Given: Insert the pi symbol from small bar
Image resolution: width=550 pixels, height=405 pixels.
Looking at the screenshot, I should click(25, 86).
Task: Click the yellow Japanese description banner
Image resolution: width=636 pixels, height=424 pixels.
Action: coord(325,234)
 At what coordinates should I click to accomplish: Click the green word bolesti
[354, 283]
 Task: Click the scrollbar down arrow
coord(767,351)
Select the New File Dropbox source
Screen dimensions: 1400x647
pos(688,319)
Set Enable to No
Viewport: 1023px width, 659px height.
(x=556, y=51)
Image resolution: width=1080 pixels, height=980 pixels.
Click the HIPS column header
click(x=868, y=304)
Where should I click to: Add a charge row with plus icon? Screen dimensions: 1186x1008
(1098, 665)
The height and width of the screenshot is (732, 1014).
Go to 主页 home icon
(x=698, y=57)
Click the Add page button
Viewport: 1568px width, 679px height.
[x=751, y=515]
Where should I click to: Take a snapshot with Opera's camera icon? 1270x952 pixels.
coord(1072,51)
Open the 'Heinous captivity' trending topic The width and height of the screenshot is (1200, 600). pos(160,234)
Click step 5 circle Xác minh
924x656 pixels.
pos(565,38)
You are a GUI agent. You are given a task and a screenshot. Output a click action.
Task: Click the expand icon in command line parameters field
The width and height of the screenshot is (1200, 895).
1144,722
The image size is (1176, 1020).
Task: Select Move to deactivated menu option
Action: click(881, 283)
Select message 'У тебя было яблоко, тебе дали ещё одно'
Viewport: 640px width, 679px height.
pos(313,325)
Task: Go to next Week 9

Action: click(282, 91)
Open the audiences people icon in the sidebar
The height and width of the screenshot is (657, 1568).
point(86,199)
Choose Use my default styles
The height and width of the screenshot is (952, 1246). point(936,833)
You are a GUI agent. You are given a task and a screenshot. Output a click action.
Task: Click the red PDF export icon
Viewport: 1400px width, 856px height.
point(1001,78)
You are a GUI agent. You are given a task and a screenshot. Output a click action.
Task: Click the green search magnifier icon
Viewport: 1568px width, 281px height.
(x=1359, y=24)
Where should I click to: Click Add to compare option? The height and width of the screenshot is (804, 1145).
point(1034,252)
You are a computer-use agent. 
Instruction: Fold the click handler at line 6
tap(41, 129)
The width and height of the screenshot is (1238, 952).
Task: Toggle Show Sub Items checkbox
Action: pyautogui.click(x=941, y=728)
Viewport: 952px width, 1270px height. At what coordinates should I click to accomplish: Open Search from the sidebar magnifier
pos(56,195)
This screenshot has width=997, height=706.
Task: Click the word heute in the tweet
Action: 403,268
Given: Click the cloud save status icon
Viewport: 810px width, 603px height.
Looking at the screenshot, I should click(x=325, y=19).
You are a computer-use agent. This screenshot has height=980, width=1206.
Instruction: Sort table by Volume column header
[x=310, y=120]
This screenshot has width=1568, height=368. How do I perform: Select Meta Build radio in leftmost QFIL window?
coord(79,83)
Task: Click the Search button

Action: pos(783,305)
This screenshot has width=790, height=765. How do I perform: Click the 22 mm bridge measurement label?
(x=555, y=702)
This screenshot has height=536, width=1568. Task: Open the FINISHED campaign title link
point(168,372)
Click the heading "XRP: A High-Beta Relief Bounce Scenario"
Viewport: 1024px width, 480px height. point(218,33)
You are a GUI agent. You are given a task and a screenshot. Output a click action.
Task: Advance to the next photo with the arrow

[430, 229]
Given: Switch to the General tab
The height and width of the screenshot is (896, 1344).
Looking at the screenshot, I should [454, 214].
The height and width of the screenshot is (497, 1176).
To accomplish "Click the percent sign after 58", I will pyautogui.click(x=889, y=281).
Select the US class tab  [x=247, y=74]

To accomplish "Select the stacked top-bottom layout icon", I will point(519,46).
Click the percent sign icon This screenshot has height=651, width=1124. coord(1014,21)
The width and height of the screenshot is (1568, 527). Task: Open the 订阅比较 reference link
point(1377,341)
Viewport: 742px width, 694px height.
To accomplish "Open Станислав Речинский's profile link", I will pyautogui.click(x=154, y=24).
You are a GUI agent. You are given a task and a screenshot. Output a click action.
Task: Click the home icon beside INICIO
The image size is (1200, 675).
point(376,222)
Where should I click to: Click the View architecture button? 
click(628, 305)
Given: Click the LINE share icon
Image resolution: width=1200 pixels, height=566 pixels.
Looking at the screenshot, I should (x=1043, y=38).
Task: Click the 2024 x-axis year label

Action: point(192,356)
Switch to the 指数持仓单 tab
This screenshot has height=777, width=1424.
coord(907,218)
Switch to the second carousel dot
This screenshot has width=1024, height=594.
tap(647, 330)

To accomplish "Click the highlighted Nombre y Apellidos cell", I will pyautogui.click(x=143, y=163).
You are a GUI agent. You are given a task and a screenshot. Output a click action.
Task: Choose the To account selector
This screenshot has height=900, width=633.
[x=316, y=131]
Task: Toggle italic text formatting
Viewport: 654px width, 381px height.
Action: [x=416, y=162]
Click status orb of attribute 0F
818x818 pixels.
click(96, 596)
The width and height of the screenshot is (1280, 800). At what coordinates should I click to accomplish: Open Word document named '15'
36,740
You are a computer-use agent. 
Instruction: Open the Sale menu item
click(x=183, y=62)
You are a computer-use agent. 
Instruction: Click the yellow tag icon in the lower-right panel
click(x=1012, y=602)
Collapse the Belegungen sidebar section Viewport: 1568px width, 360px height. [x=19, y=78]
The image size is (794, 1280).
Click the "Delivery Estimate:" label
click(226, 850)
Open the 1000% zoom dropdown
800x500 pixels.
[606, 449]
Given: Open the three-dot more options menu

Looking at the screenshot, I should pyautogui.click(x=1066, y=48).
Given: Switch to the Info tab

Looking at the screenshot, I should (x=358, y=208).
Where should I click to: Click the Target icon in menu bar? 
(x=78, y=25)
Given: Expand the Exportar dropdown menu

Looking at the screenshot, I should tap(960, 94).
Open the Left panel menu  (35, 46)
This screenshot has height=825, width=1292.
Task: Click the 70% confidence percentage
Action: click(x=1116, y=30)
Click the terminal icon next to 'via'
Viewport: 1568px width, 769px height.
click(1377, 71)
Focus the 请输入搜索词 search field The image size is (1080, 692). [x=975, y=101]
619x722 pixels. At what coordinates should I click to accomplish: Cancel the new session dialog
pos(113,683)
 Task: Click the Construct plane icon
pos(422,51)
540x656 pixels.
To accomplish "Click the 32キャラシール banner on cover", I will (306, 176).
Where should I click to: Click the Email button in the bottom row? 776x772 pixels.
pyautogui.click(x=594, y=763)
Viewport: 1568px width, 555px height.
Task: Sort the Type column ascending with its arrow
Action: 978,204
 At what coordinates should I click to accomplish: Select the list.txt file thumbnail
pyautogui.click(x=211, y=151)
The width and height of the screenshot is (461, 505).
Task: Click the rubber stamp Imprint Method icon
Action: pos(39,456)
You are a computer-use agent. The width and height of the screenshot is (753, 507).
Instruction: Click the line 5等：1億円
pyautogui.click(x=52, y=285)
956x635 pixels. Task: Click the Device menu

### Task to carry out
Return every record above exactly as written.

### Exercise solution
Given: Insert the pi symbol from small bar
Image resolution: width=550 pixels, height=405 pixels.
Looking at the screenshot, I should click(25, 86).
Task: Click the yellow Japanese description banner
Image resolution: width=636 pixels, height=424 pixels.
Action: coord(325,234)
 At what coordinates should I click to accomplish: Click the green word bolesti
[354, 283]
 Task: Click the scrollbar down arrow
coord(767,351)
Select the New File Dropbox source
Screen dimensions: 1400x647
pos(688,319)
Set Enable to No
Viewport: 1023px width, 659px height.
(x=556, y=51)
Image resolution: width=1080 pixels, height=980 pixels.
Click the HIPS column header
click(x=868, y=304)
Where should I click to: Add a charge row with plus icon? Screen dimensions: 1186x1008
(1098, 665)
The height and width of the screenshot is (732, 1014).
Go to 主页 home icon
(x=698, y=57)
Click the Add page button
Viewport: 1568px width, 679px height.
[x=751, y=515]
Where should I click to: Take a snapshot with Opera's camera icon? 1270x952 pixels.
coord(1072,51)
Open the 'Heinous captivity' trending topic The width and height of the screenshot is (1200, 600). pos(160,234)
Click step 5 circle Xác minh
924x656 pixels.
pos(565,38)
You are a GUI agent. You are given a task and a screenshot. Output a click action.
Task: Click the expand icon in command line parameters field
The width and height of the screenshot is (1200, 895).
1144,722
The image size is (1176, 1020).
Task: Select Move to deactivated menu option
Action: click(881, 283)
Select message 'У тебя было яблоко, тебе дали ещё одно'
Viewport: 640px width, 679px height.
pos(313,325)
Task: Go to next Week 9

Action: click(282, 91)
Open the audiences people icon in the sidebar
The height and width of the screenshot is (657, 1568).
point(86,199)
Choose Use my default styles
The height and width of the screenshot is (952, 1246). point(936,833)
You are a GUI agent. You are given a task and a screenshot. Output a click action.
Task: Click the red PDF export icon
Viewport: 1400px width, 856px height.
point(1001,78)
You are a GUI agent. You are given a task and a screenshot. Output a click action.
Task: Click the green search magnifier icon
Viewport: 1568px width, 281px height.
(x=1359, y=24)
Where should I click to: Click Add to compare option? The height and width of the screenshot is (804, 1145).
point(1034,252)
You are a computer-use agent. 
Instruction: Fold the click handler at line 6
tap(41, 129)
The width and height of the screenshot is (1238, 952).
Task: Toggle Show Sub Items checkbox
Action: pyautogui.click(x=941, y=728)
Viewport: 952px width, 1270px height. At what coordinates should I click to accomplish: Open Search from the sidebar magnifier
pos(56,195)
This screenshot has width=997, height=706.
Task: Click the word heute in the tweet
Action: 403,268
Given: Click the cloud save status icon
Viewport: 810px width, 603px height.
Looking at the screenshot, I should click(x=325, y=19).
You are a computer-use agent. This screenshot has height=980, width=1206.
Instruction: Sort table by Volume column header
[x=310, y=120]
This screenshot has width=1568, height=368. How do I perform: Select Meta Build radio in leftmost QFIL window?
coord(79,83)
Task: Click the Search button

Action: pos(783,305)
This screenshot has width=790, height=765. How do I perform: Click the 22 mm bridge measurement label?
(x=555, y=702)
This screenshot has height=536, width=1568. Task: Open the FINISHED campaign title link
point(168,372)
Click the heading "XRP: A High-Beta Relief Bounce Scenario"
Viewport: 1024px width, 480px height. point(218,33)
You are a GUI agent. You are given a task and a screenshot. Output a click action.
Task: Advance to the next photo with the arrow

[430, 229]
Given: Switch to the General tab
The height and width of the screenshot is (896, 1344).
Looking at the screenshot, I should [454, 214].
The height and width of the screenshot is (497, 1176).
To accomplish "Click the percent sign after 58", I will pyautogui.click(x=889, y=281).
Select the US class tab  [x=247, y=74]

To accomplish "Select the stacked top-bottom layout icon", I will point(519,46).
Click the percent sign icon This screenshot has height=651, width=1124. coord(1014,21)
The width and height of the screenshot is (1568, 527). Task: Open the 订阅比较 reference link
point(1377,341)
Viewport: 742px width, 694px height.
To accomplish "Open Станислав Речинский's profile link", I will pyautogui.click(x=154, y=24).
You are a GUI agent. You are given a task and a screenshot. Output a click action.
Task: Click the home icon beside INICIO
The image size is (1200, 675).
point(376,222)
Where should I click to: Click the View architecture button? 
click(628, 305)
Given: Click the LINE share icon
Image resolution: width=1200 pixels, height=566 pixels.
Looking at the screenshot, I should (x=1043, y=38).
Task: Click the 2024 x-axis year label

Action: point(192,356)
Switch to the 指数持仓单 tab
This screenshot has height=777, width=1424.
coord(907,218)
Switch to the second carousel dot
This screenshot has width=1024, height=594.
tap(647, 330)

To accomplish "Click the highlighted Nombre y Apellidos cell", I will pyautogui.click(x=143, y=163).
You are a GUI agent. You are given a task and a screenshot. Output a click action.
Task: Choose the To account selector
This screenshot has height=900, width=633.
[x=316, y=131]
Task: Toggle italic text formatting
Viewport: 654px width, 381px height.
Action: [x=416, y=162]
Click status orb of attribute 0F
818x818 pixels.
click(96, 596)
The width and height of the screenshot is (1280, 800). At what coordinates should I click to accomplish: Open Word document named '15'
36,740
You are a computer-use agent. 
Instruction: Open the Sale menu item
click(x=183, y=62)
You are a computer-use agent. 
Instruction: Click the yellow tag icon in the lower-right panel
click(x=1012, y=602)
Collapse the Belegungen sidebar section Viewport: 1568px width, 360px height. [x=19, y=78]
The image size is (794, 1280).
Click the "Delivery Estimate:" label
click(226, 850)
Open the 1000% zoom dropdown
800x500 pixels.
[606, 449]
Given: Open the three-dot more options menu

Looking at the screenshot, I should pyautogui.click(x=1066, y=48).
Given: Switch to the Info tab

Looking at the screenshot, I should (x=358, y=208).
Where should I click to: Click the Target icon in menu bar? 
(x=78, y=25)
Given: Expand the Exportar dropdown menu

Looking at the screenshot, I should tap(960, 94).
Open the Left panel menu  (35, 46)
This screenshot has height=825, width=1292.
Task: Click the 70% confidence percentage
Action: click(x=1116, y=30)
Click the terminal icon next to 'via'
Viewport: 1568px width, 769px height.
click(1377, 71)
Focus the 请输入搜索词 search field The image size is (1080, 692). [x=975, y=101]
619x722 pixels. At what coordinates should I click to accomplish: Cancel the new session dialog
pos(113,683)
 Task: Click the Construct plane icon
pos(422,51)
540x656 pixels.
To accomplish "Click the 32キャラシール banner on cover", I will (306, 176).
Where should I click to: Click the Email button in the bottom row? 776x772 pixels.
pyautogui.click(x=594, y=763)
Viewport: 1568px width, 555px height.
Task: Sort the Type column ascending with its arrow
Action: 978,204
 At what coordinates should I click to accomplish: Select the list.txt file thumbnail
pyautogui.click(x=211, y=151)
The width and height of the screenshot is (461, 505).
Task: Click the rubber stamp Imprint Method icon
Action: pos(39,456)
You are a computer-use agent. The width and height of the screenshot is (753, 507).
Instruction: Click the line 5等：1億円
pyautogui.click(x=52, y=285)
956x635 pixels. Task: Click the Device menu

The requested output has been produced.